Define your healthy living plan
What does healthy mean as we get older? Oddly enough, from a blood statistics perspective, it is essentially the same as when we were young, low cholesterol, low blood pressure, low blood sugar, etc., but to get the numbers where we want them is much more difficult. Not impossible, but more challenging.
Healthy from a weight and muscle tone perspective is different for someone older. While I am sure doctors would tell you, it is the same as a young person; it’s not. It does make sense to hit those same weight targets for your height or BMI numbers everyone talks about; it is just not as easy to drop the weight and rebuild muscle.
Lifestyle changes
If you have made it to this point in life and still need to get healthy, don’t feel alone. There are plenty of people in the same spot. An important thing to realize, as you begin down the path to good health, is that diets don’t work long term. You have to make lifestyle changes. Yes, you can lose weight on any diet, but it will inevitably come back unless you make permanent lifestyle changes to your the way you eat. What I am finally learning is to make small changes that I can sustain for the rest of my life.
One change I made was to eliminate soda from my daily diet. I was a big diet coke drinker until about a year ago when I read an article saying that diet coke causes memory loss, and of course, it can cause acid reflux. Have you seen what coke can do to battery acid? I decided then to make a change. Over the next few months, I transitioned to regular coke, then clear sodas, then carbonated water, and finally to just water. Water is all I drink now. I was never a big water drinker, so it was tough, but oddly enough, once you begin drinking water, you seem to crave it. Which is a good thing, right? Your body needs water to function correctly.
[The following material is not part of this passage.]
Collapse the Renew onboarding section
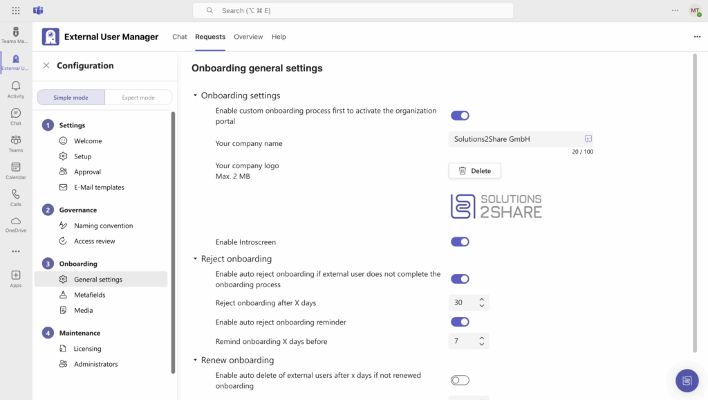708x400 pixels. click(x=196, y=360)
You don’t have to do what I did to begin your healthy living journey, but for me, making the changes slowly worked. Some people prefer to stop bad habits by going cold turkey, others prefer a transition. Do whatever works best for you to make long term changes.
Start slow with exercise
Physically moving is essential to your overall health and mental wellness. However, exercise can be hard to restart, especially if you have issues caused by being unhealthy, so take it slowly and one step at a time. If you have arthritis in your knees or other joints that make walking difficult, look for alternative methods of exercise. Bicycling or ellipticals are easy on the joints and can be done at home if you prefer it, but don’t give up on walking either. I read another article recently that said walking when you have arthritis helps the joints. The action of walking helps the joint fluid to work better, which lubricates the joint. The more frequently you walk, the more improvement you will see.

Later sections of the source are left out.